Oktoberfest is a python tool for rescoring search results and generating spectral libraries for proteomics research within the Prosit ecosystem. It offers an end to end pipeline that takes search results, predicts peptide properties using koina, plots summaries and quality control figures and performs FDR estimation with either mokapot or percolator.

Installation

Prerequisites

Oktoberfest requires python >=3.8,<=3.11. Best practise is to use a clean conda environment (Miniconda).

If you provide thermo raw files, make sure ThermoRawFileParser is installed.

If you are on linux or MacOS, make sure mono is installed.

If you want to use percolator, make sure you install version 3.05 (percolator).

Docker image

Prerequisites: - make - docker

After cloning the repository of oktoberfest, checkout the branch you want to build the container from. The latest stable version is always on the main branch.

make build

Getting started

What you can do with oktoberfest: - CE Calibration (CollisionEnergyCalibration)

This task estimates the optimal collision energy (CE) based on a given search result. Prosit will: 1. Select a random subset of high-scoring PSMs 2. Predict those in for each CE from 18 to 49. 3. Calculate which CE achieves highest correlations with the experimental spectra

Please note: Sequences with amino acid U or O are not supported. Modifications except “M(ox)” are not supported. Each C is treated as Cysteine with carbamidomethylation (fixed modification).

  • Spectral Library (SpectralLibraryGeneration)

    This task generates a spectral library either by digesting a given FASTA file, or by predicting a list of peptides given in a CSV file. You need to provide a collision energy (CE) for prediction. To estimate an optimal CE for prediction, please use “CE Calibration”. When a FASTA file is provided, Oktoberfest will: 1. Digest the FASTA, for the given parameters (i.e. protease). 2. Predict all spectra at the given collision energy.

    When a CSV with peptides is provided, Prosit will directly predict all spectra.

  • Rescoring (Rescoring)

    This task rescores an existing search result using features generated from peptide property prediction. Oktoberfest will: 1. Calibrate CE against the provided RAW files. 2. Predict all sequences in the search results file. 3. Use predicted spectra and retention time to generate features for rescoring. 4. Run percolator or mokapot to rescore the search and perform FDR estimation.

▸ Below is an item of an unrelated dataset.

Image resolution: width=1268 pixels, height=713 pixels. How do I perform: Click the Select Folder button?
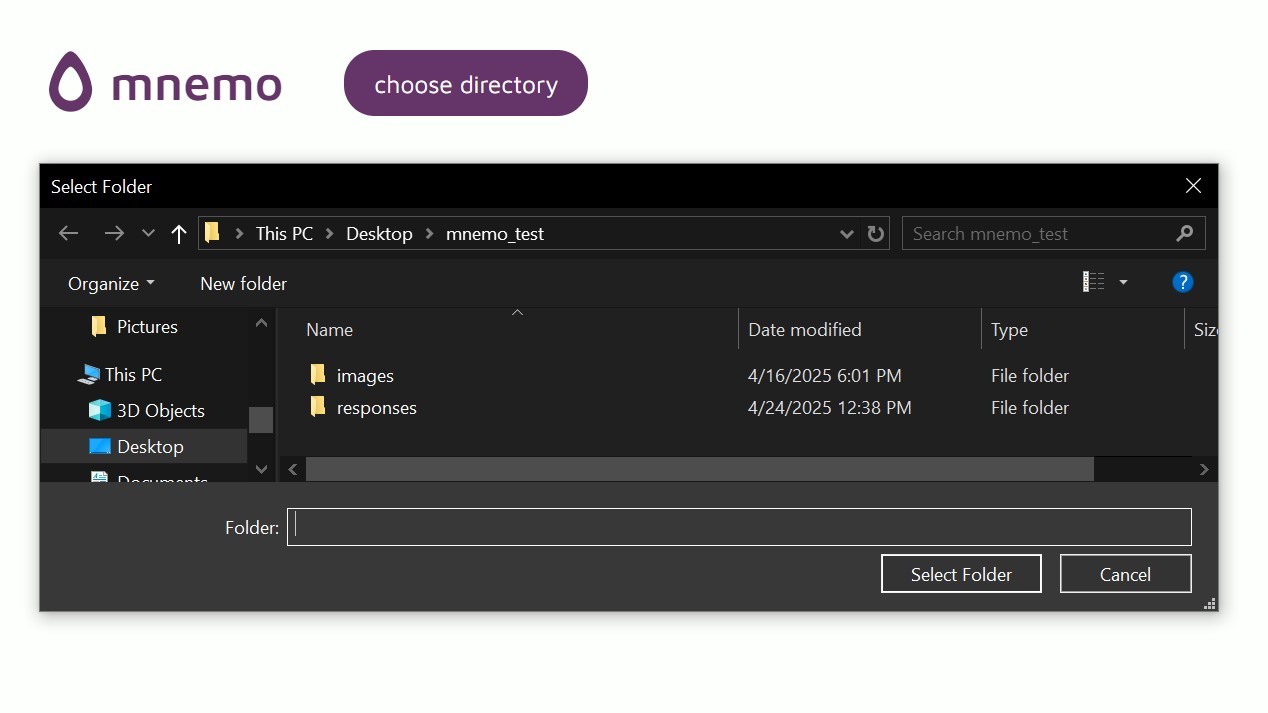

    Please note: You need to provide search results that were not filtered for a given FDR (i.e. 100% FDR), otherwise valid targets may be filtered out prior to rescoring. Sequences with amino acid U or O are not supported. Modifications except “M(ox)” are not supported. Each C is treated as Cysteine with carbamidomethylation (fixed modification).

Run oktoberfest

Configuration

Create a config.json file which should contain the following flags:

  • type = “CollisionEnergyAlignment”, “SpectralLibraryGeneration” or “Rescoring”

  • tag = “tmt”, “tmtpro”, “itraq4” or “itraq8”; default is “”

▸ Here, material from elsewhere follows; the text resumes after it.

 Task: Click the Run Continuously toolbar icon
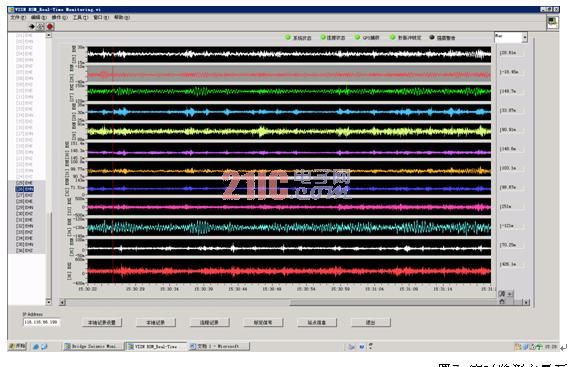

  • fdr_estimation_method = method used for FDR estimation on PSM and peptide level: “percolator” or “mokapot”; default = “mokapot”

  • allFeatures` = True if all features should be used for FDR estimation; default = False

  • regressionMethod = regression method for curve fitting (mapping from predicted iRT values to experimental retention times): “lowess”, “spline” or “logistic”; default = “spline”

  • inputs
    • search_results = path to the file containing the search results

    • search_results_type = the tool used to produce the search results, can be “Maxquant”, “Msfragger”, “Mascot” or “Internal”; default = “Maxquant”

    • spectra = path to a folder or a single file containing mass spectrometry results (raw or mzml files)

    • spectra_type = “raw” or “mzml”; default = “raw”

  • models
    • intensity = intensity model

    • irt = irt model

  • prediction_server = server for obtaining peptide property predictions

  • ssl = Use ssl when making requests to the prediction server, can be true or false; default = true

  • numThreads = number of raw files processed in parallel processes; default = 1

  • thermoExe = path to ThermoRawFileParser executable; default “ThermoRawFileParser.exe”

  • massTolerance = mass tolerance value defining the allowed tolerance between theoretical and experimentally observered fragment mass during peak filtering and annotation. Default depends on the mass analyzer: 20 (FTMS), 40 (TOF), 0.35 (ITMS)

  • unitMassTolerance = unit for the mass tolerance, either “da” or “ppm”. Default is da (mass analyzer is ITMS) and ppm (mass analyzer is FTMS or TOF)

  • output = path to the output folder; if not provided the current working directory will be used.

For prediction_server, you should use the koina instance we provide at koina.proteomicsdb.org:443. For models, you should choose the models that fit your use case. You can see available models for the prediction server we offer at https://koina.proteomicsdb.org/docs. For a list of currently tested models, check the “Supported Models” section below.

The following flags are relevant only for SpectralLibraryGeneration:

  • inputs
    • library_input = path to the FASTA or peptides file

    • library_input_type = library input type: “fasta” or “peptides”

  • outputFormat = “spectronaut” or “msp”

The following flags are relevant only if a FASTA file is provided:

  • fastaDigestOptions
    • fragmentation = fragmentation method: “HCD” or “CID”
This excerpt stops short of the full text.